Creating and Analyzing Random Fields

This multi-part basic tutorial assumes that you have imported field and scalar data as described in Importing Field and Scalar Data and learned more about statistical analysis and result visualization as described in Analyzing Imported Field Data. You are now ready for:

Creating an Empirical Random Field Model

In the DOE, 100 field designs have been calculated with a set of varying input parameters. An empirical random field model captures as much of the variation observed in the 100 field designs as possible with the smallest number of scalar random field amplitudes.

To create an empirical random field model:

  1. Select Field data models > Random fields > Create empirical random field model.

     

    While this example has you accept the defaults shown, to get a more accurate random field model, you would increase the values for Desired explained variation (%) and Maximum number of shapes.

    Random field decomposition is cut off when reaching the value specified for Maximum number of shapes, without achieving the desired explained variation percentage. In the worst case, if the field designs are entirely uncorrelated, 100 shapes are required to represent the 100 field designs with 100% accuracy.

  2. Click OK to accept the defaults.

    In the data table, oSP3D adds new data objects to the database:

    • oSP3D adds one field data object for each shape and the total explained variation.

       

    • oSP3D adds a scalar quantity for each random field amplitude.

       

  3. If the data table is not currently displayed, select Window > Data table.

  4. From the list of data objects, select shape[1] and variation and press the Enter key to visualize.

The following image shows a strongly localized effect. Of the variation observed in the field designs, approximately 55% is explained by the first shape of the empirical random field.

 

This next image shows the variation explained by the empirical random field. Comparing this plot to the variance plot of all field designs allows you to see that the explained variation is low only at locations where the variance is low. This is typical for empirical random fields and acceptable behavior.

 

Creating a Synthetic Random Field Model

Creating a Synthetic Random Field Model When No Field Designs are Available

To create a synthetic random field model when no field designs are available:

  1. If the data table is not currently displayed, select Window > Data table.

  2. In the data table, select the field quantity pstrain.

     

  3. Select Field data models > Random fields > Create synthetic random field model.

  4. In the dialog box that opens, for Ident, type synthetic_rf:

     

  5. For Correlation length, select relative and then decrease the absolute value to 20.00 % to create a larger number of more localized shapes.

    A relative correlation length of 20.00 % is a good starting value.

  6. Click OK.

    oSP3D adds one field data object for each shape and the total explained variation.

     

  7. From the list of data objects, select the synthetic_rf values for shape[1] and variation and then press the Enter key to visualize.

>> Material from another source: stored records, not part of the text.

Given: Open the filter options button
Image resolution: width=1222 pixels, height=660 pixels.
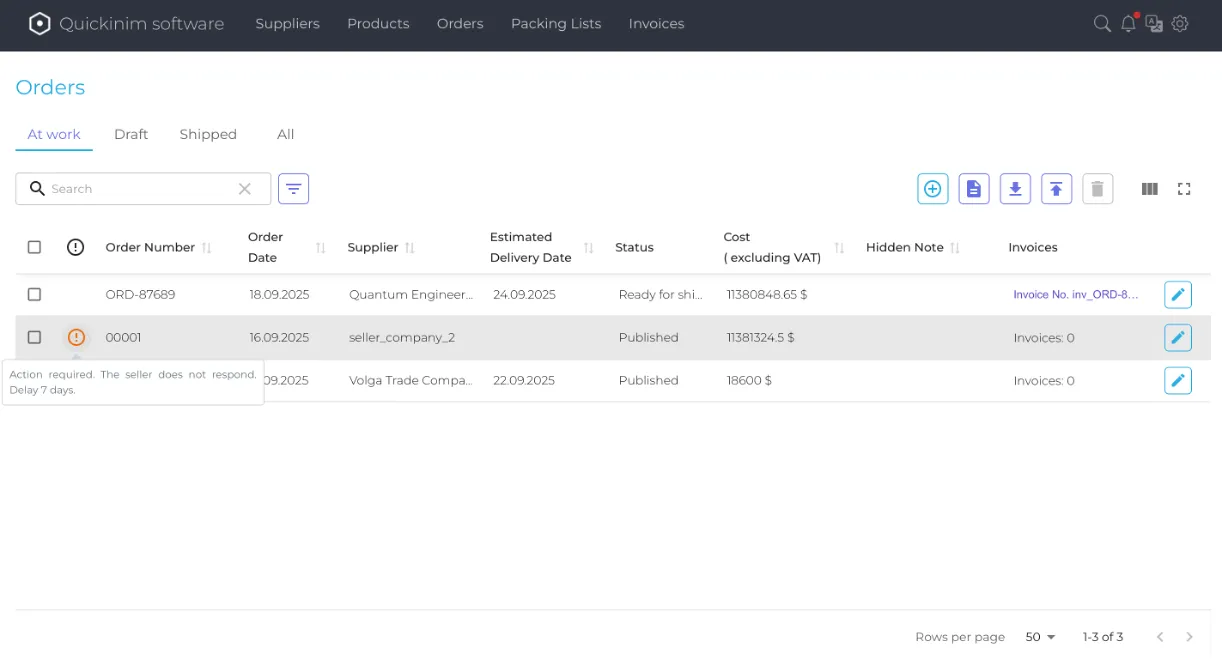Looking at the screenshot, I should click(293, 189).
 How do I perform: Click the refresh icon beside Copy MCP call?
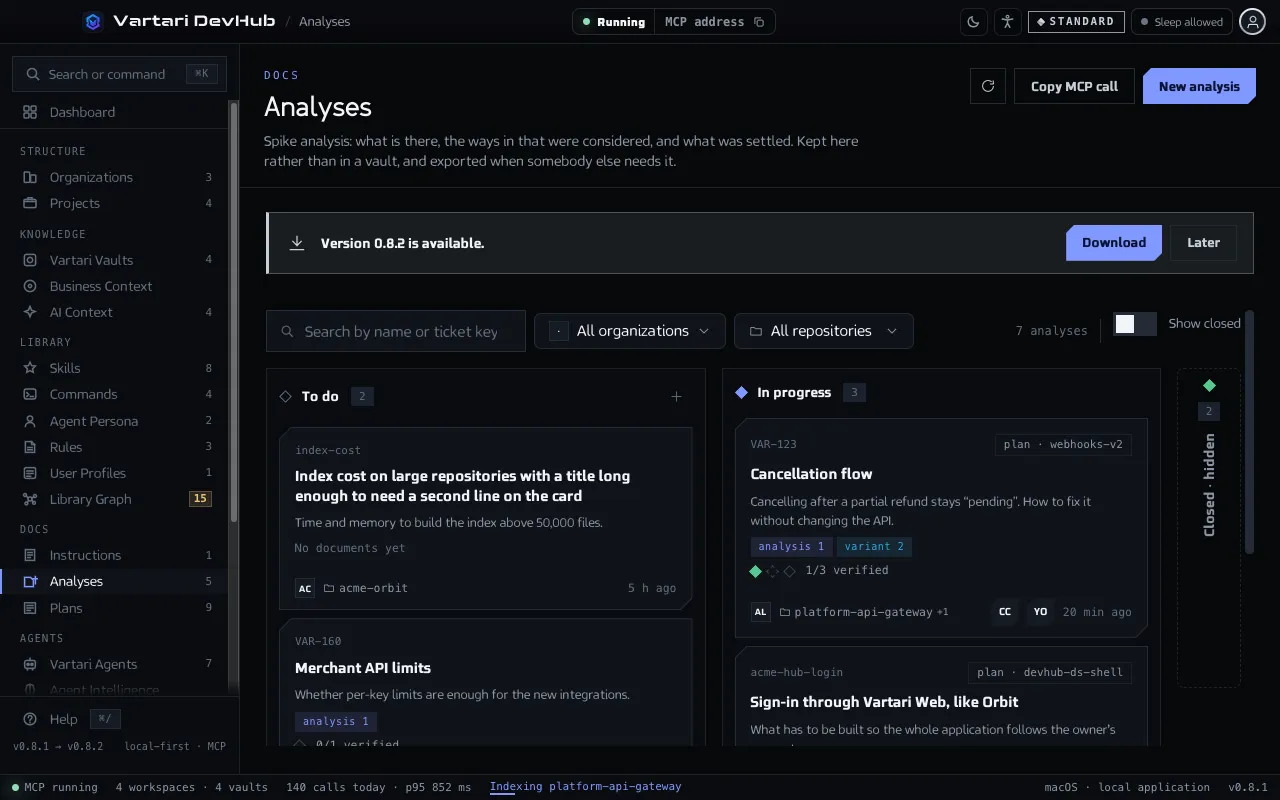tap(988, 86)
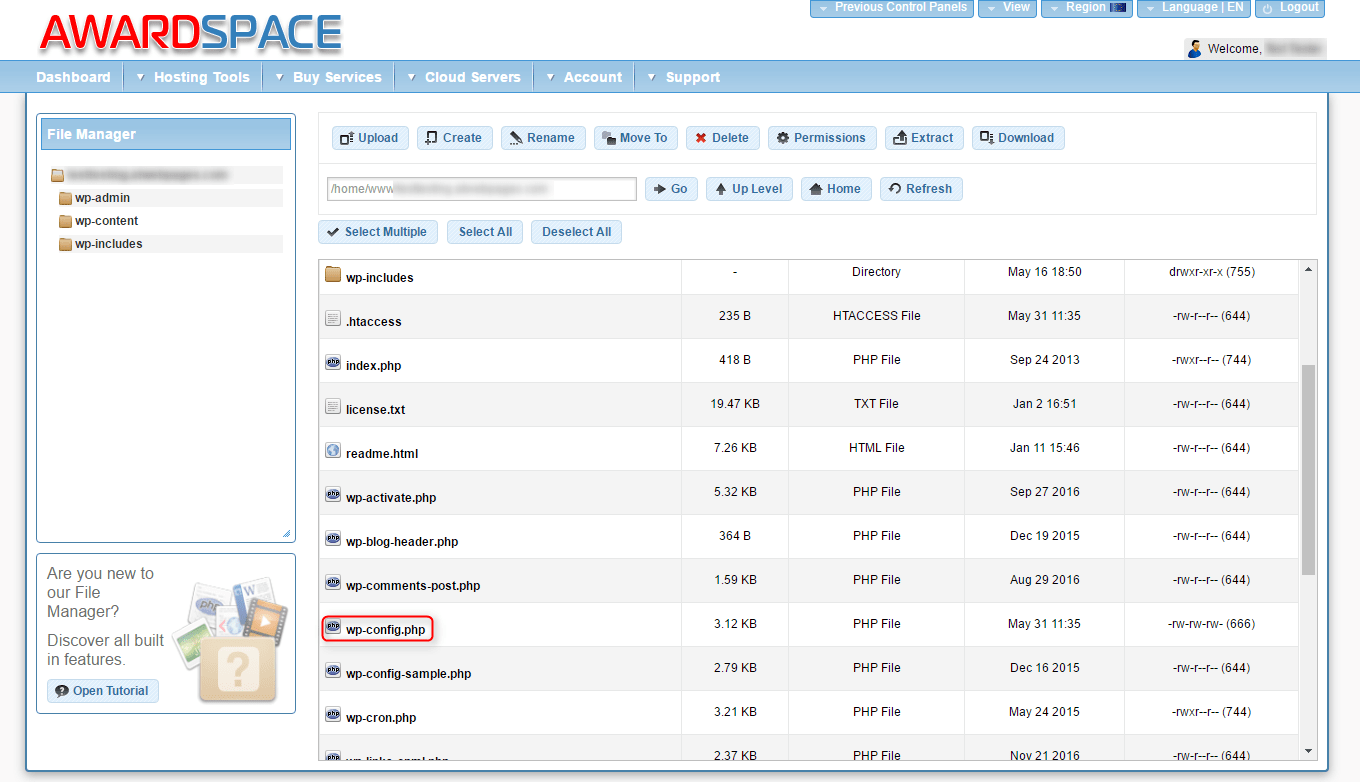Select the wp-config.php file
1360x782 pixels.
(385, 630)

The following image shows the general shape that is created when there is no prior knowledge from field designs.

 

This next image shows the variation explained by the synthetic random field declines near the edges of the structure.

 

Creating a Synthetic Random Field Model When One to Five Field Designs are Available

To create a synthetic random field model when one to five field designs are available:

  1. If the data table is not currently displayed, select Window > Data table.

  2. In the data table, select the field quantity pstrain.

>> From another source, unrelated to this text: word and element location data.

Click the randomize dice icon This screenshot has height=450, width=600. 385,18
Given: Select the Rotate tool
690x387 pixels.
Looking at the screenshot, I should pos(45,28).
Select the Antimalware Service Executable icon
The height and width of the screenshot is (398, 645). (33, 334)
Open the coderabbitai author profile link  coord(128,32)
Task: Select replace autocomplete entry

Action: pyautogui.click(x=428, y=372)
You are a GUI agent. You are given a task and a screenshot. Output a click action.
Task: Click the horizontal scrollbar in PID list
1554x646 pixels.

  3. Select Field data models > Random fields > Create synthetic random field model.

  4. In the dialog box that opens:

    1. For Ident, type synthetic_rf_1design.

    2. For Data type, select Element.

    3. For Correlation length, select relative and set the absolute value to 20.00 %.

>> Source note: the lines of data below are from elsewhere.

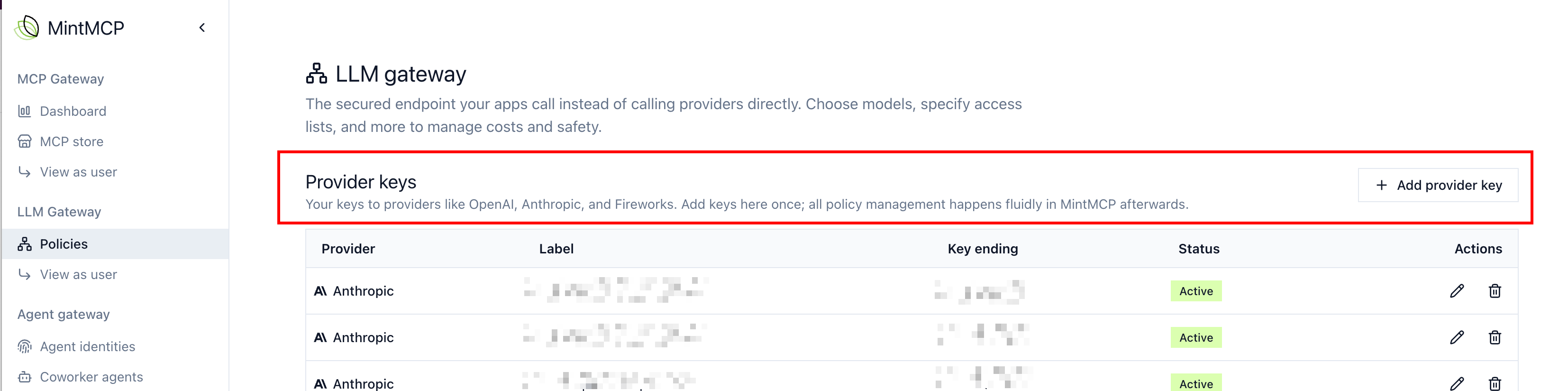Viewport: 1568px width, 391px height.
Task: Edit the second Anthropic provider key
Action: coord(1457,337)
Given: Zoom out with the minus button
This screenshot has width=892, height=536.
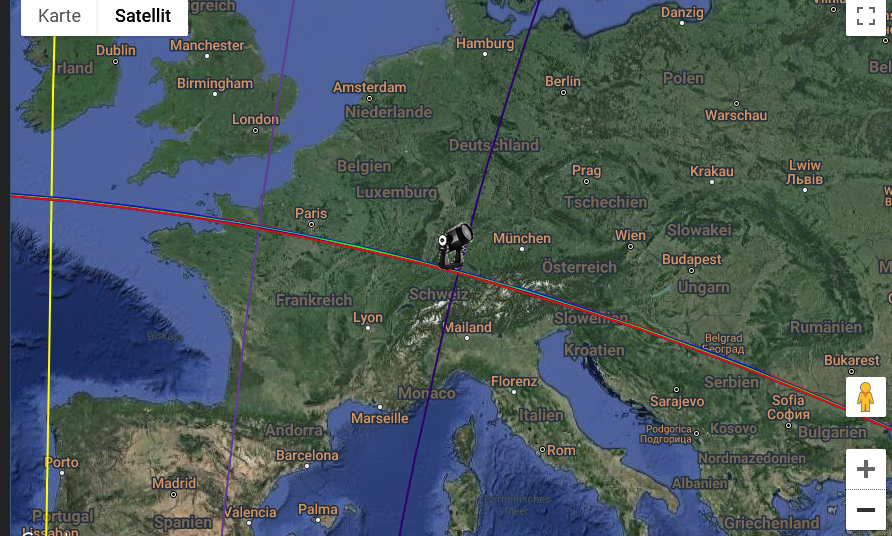Looking at the screenshot, I should [x=865, y=510].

    4. For Mean value, select Use database object and select the first field design as if only one measurement or simulation was performed.


      Note:  If a small number of field designs is available, you can estimate the standard deviation and provide additional information to the synthetic random field model.


    The dialog box should now look like this:

     

  5. Click OK.

    oSP3D adds one field data object for each shape and the total explained variation.

     

  6. In the Choose visible data window for the 3D visualization, select Element data, synthetic_fr_1design, and Random field.

  7. Click Add & apply to new scene.

In the following image, the mean value for the synthetic random field is modeled after the single available field design. If you move the sliders, you can see that the shapes of the empirical random field are still general because no variation can be inferred from a single design.

 

Assume that you created a synthetic random field with the mean and standard deviation estimated from five field designs:

 

This next image shows that with more field designs available to provide mean and standard deviation estimates, shapes reflecting the observed variation can be created.

 

If desired, you can select File > Save database to save your data to your oSP3D database.